The data below should be copied over with complete accuracy.

(Saved entries)
============
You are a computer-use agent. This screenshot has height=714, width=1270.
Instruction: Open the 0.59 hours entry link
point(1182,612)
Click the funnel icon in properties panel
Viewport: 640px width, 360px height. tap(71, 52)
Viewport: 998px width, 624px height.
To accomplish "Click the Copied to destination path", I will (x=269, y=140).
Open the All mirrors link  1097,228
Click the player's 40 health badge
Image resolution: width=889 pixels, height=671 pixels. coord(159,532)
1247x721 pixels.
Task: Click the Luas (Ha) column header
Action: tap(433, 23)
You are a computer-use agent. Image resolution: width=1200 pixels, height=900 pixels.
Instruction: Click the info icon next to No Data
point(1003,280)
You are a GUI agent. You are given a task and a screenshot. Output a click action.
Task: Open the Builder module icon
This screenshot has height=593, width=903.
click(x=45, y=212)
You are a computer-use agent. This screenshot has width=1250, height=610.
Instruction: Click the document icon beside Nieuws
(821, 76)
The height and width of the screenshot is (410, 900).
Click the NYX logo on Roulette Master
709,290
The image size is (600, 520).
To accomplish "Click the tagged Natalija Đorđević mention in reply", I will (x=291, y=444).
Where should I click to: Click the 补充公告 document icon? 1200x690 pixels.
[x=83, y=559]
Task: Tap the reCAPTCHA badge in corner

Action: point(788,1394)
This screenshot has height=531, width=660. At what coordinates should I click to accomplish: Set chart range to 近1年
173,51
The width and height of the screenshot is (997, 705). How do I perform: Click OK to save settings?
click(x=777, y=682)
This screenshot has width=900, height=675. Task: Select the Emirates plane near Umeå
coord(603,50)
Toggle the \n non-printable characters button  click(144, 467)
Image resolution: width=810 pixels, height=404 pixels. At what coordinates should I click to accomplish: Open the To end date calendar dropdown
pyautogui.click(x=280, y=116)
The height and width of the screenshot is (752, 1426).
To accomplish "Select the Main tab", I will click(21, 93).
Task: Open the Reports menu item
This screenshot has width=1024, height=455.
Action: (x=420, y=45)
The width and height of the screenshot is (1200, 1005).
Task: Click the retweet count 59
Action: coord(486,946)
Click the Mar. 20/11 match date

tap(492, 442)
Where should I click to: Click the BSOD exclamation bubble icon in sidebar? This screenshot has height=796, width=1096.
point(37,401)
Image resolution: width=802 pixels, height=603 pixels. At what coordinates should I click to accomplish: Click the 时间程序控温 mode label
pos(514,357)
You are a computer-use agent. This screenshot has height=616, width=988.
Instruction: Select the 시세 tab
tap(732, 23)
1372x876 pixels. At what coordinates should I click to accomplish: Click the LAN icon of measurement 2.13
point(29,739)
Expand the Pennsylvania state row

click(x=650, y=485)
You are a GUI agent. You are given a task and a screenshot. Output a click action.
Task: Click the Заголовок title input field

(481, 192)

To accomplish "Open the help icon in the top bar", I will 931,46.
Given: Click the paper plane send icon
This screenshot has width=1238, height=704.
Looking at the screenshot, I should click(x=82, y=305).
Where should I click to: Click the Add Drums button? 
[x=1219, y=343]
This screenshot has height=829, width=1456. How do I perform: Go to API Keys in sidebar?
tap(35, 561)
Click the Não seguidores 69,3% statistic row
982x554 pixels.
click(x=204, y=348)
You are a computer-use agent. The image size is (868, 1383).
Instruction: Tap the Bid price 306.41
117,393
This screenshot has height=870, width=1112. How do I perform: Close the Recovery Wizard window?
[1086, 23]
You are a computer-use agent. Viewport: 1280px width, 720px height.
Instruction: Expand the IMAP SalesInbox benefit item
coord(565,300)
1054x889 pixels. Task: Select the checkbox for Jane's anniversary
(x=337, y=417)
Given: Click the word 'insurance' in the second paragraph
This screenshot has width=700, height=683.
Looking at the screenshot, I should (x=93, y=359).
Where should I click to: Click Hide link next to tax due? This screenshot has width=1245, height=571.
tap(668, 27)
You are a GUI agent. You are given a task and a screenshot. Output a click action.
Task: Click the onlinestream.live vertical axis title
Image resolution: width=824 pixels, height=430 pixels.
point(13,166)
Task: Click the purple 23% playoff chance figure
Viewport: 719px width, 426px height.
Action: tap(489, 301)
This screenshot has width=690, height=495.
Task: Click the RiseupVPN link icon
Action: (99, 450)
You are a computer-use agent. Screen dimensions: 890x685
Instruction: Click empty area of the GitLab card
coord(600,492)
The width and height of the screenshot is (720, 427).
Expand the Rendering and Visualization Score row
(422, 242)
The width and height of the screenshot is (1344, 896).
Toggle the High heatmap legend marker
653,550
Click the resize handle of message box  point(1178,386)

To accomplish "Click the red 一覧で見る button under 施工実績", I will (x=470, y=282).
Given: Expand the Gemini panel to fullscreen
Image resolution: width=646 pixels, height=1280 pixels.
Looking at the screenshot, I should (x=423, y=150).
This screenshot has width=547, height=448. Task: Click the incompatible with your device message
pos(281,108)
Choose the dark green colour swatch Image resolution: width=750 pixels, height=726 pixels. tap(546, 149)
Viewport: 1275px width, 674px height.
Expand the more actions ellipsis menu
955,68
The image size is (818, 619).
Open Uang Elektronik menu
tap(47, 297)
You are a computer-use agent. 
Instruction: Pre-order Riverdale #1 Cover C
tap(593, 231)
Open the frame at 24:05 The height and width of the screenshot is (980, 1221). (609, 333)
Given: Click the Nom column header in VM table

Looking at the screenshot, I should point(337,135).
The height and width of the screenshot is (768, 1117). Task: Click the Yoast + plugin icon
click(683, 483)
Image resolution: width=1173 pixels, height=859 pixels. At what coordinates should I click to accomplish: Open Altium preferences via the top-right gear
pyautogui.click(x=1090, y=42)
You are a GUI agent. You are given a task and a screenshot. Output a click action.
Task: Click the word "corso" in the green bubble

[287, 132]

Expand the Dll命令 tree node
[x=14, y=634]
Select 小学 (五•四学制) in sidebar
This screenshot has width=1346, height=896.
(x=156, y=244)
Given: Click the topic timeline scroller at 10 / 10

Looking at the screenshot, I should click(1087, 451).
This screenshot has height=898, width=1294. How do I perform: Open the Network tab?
============
> [WRITTEN SOLUTION]
You are a computer-use agent. This screenshot has height=714, width=1270.
Instruction: Open the 0.59 hours entry link
point(1182,612)
Click the funnel icon in properties panel
Viewport: 640px width, 360px height. tap(71, 52)
Viewport: 998px width, 624px height.
To accomplish "Click the Copied to destination path", I will (x=269, y=140).
Open the All mirrors link  1097,228
Click the player's 40 health badge
Image resolution: width=889 pixels, height=671 pixels. coord(159,532)
1247x721 pixels.
Task: Click the Luas (Ha) column header
Action: tap(433, 23)
You are a computer-use agent. Image resolution: width=1200 pixels, height=900 pixels.
Instruction: Click the info icon next to No Data
point(1003,280)
You are a GUI agent. You are given a task and a screenshot. Output a click action.
Task: Open the Builder module icon
This screenshot has height=593, width=903.
click(x=45, y=212)
You are a computer-use agent. This screenshot has width=1250, height=610.
Instruction: Click the document icon beside Nieuws
(821, 76)
The height and width of the screenshot is (410, 900).
Click the NYX logo on Roulette Master
709,290
The image size is (600, 520).
To accomplish "Click the tagged Natalija Đorđević mention in reply", I will (x=291, y=444).
Where should I click to: Click the 补充公告 document icon? 1200x690 pixels.
[x=83, y=559]
Task: Tap the reCAPTCHA badge in corner

Action: point(788,1394)
This screenshot has height=531, width=660. At what coordinates should I click to accomplish: Set chart range to 近1年
173,51
The width and height of the screenshot is (997, 705). How do I perform: Click OK to save settings?
click(x=777, y=682)
This screenshot has width=900, height=675. Task: Select the Emirates plane near Umeå
coord(603,50)
Toggle the \n non-printable characters button  click(144, 467)
Image resolution: width=810 pixels, height=404 pixels. At what coordinates should I click to accomplish: Open the To end date calendar dropdown
pyautogui.click(x=280, y=116)
The height and width of the screenshot is (752, 1426).
To accomplish "Select the Main tab", I will click(21, 93).
Task: Open the Reports menu item
This screenshot has width=1024, height=455.
Action: (x=420, y=45)
The width and height of the screenshot is (1200, 1005).
Task: Click the retweet count 59
Action: coord(486,946)
Click the Mar. 20/11 match date

tap(492, 442)
Where should I click to: Click the BSOD exclamation bubble icon in sidebar? This screenshot has height=796, width=1096.
point(37,401)
Image resolution: width=802 pixels, height=603 pixels. At what coordinates should I click to accomplish: Click the 时间程序控温 mode label
pos(514,357)
You are a computer-use agent. This screenshot has height=616, width=988.
Instruction: Select the 시세 tab
tap(732, 23)
1372x876 pixels. At what coordinates should I click to accomplish: Click the LAN icon of measurement 2.13
point(29,739)
Expand the Pennsylvania state row

click(x=650, y=485)
You are a GUI agent. You are given a task and a screenshot. Output a click action.
Task: Click the Заголовок title input field

(481, 192)

To accomplish "Open the help icon in the top bar", I will 931,46.
Given: Click the paper plane send icon
This screenshot has width=1238, height=704.
Looking at the screenshot, I should click(x=82, y=305).
Where should I click to: Click the Add Drums button? 
[x=1219, y=343]
This screenshot has height=829, width=1456. How do I perform: Go to API Keys in sidebar?
tap(35, 561)
Click the Não seguidores 69,3% statistic row
982x554 pixels.
click(x=204, y=348)
You are a computer-use agent. The image size is (868, 1383).
Instruction: Tap the Bid price 306.41
117,393
This screenshot has height=870, width=1112. How do I perform: Close the Recovery Wizard window?
[1086, 23]
You are a computer-use agent. Viewport: 1280px width, 720px height.
Instruction: Expand the IMAP SalesInbox benefit item
coord(565,300)
1054x889 pixels. Task: Select the checkbox for Jane's anniversary
(x=337, y=417)
Given: Click the word 'insurance' in the second paragraph
This screenshot has width=700, height=683.
Looking at the screenshot, I should (x=93, y=359).
Where should I click to: Click Hide link next to tax due? This screenshot has width=1245, height=571.
tap(668, 27)
You are a GUI agent. You are given a task and a screenshot. Output a click action.
Task: Click the onlinestream.live vertical axis title
Image resolution: width=824 pixels, height=430 pixels.
point(13,166)
Task: Click the purple 23% playoff chance figure
Viewport: 719px width, 426px height.
Action: tap(489, 301)
This screenshot has width=690, height=495.
Task: Click the RiseupVPN link icon
Action: (99, 450)
You are a computer-use agent. Screen dimensions: 890x685
Instruction: Click empty area of the GitLab card
coord(600,492)
The width and height of the screenshot is (720, 427).
Expand the Rendering and Visualization Score row
(422, 242)
The width and height of the screenshot is (1344, 896).
Toggle the High heatmap legend marker
653,550
Click the resize handle of message box  point(1178,386)

To accomplish "Click the red 一覧で見る button under 施工実績", I will (x=470, y=282).
Given: Expand the Gemini panel to fullscreen
Image resolution: width=646 pixels, height=1280 pixels.
Looking at the screenshot, I should (x=423, y=150).
This screenshot has width=547, height=448. Task: Click the incompatible with your device message
pos(281,108)
Choose the dark green colour swatch Image resolution: width=750 pixels, height=726 pixels. tap(546, 149)
Viewport: 1275px width, 674px height.
Expand the more actions ellipsis menu
955,68
The image size is (818, 619).
Open Uang Elektronik menu
tap(47, 297)
You are a computer-use agent. 
Instruction: Pre-order Riverdale #1 Cover C
tap(593, 231)
Open the frame at 24:05 The height and width of the screenshot is (980, 1221). (609, 333)
Given: Click the Nom column header in VM table

Looking at the screenshot, I should point(337,135).
The height and width of the screenshot is (768, 1117). Task: Click the Yoast + plugin icon
click(683, 483)
Image resolution: width=1173 pixels, height=859 pixels. At what coordinates should I click to accomplish: Open Altium preferences via the top-right gear
pyautogui.click(x=1090, y=42)
You are a GUI agent. You are given a task and a screenshot. Output a click action.
Task: Click the word "corso" in the green bubble

[287, 132]

Expand the Dll命令 tree node
[x=14, y=634]
Select 小学 (五•四学制) in sidebar
This screenshot has width=1346, height=896.
(x=156, y=244)
Given: Click the topic timeline scroller at 10 / 10

Looking at the screenshot, I should click(1087, 451).
This screenshot has height=898, width=1294. How do I perform: Open the Network tab?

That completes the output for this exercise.